TASK PROMPT
Each line from the one that contains "Ask about this" to the last line of the records below must be restated word for word.

THE INPUT
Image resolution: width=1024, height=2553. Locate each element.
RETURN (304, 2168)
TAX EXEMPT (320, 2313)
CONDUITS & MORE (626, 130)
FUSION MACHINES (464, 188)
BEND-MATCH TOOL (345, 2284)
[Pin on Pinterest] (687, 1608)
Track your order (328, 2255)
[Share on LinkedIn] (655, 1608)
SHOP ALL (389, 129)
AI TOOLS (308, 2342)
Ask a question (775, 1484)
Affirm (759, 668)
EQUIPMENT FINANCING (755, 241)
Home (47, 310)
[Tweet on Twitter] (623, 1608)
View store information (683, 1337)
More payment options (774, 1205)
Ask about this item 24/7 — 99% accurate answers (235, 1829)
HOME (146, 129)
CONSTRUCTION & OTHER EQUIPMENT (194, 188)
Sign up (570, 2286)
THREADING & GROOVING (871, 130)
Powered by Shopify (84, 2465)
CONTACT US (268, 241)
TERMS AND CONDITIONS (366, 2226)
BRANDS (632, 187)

OUTPUT OF THE EXERCISE
Ask about this item 24/7 — 99% accurate answers (235, 1829)
HOME (146, 129)
CONSTRUCTION & OTHER EQUIPMENT (194, 188)
Sign up (570, 2286)
THREADING & GROOVING (871, 130)
Powered by Shopify (84, 2465)
CONTACT US (268, 241)
TERMS AND CONDITIONS (366, 2226)
BRANDS (632, 187)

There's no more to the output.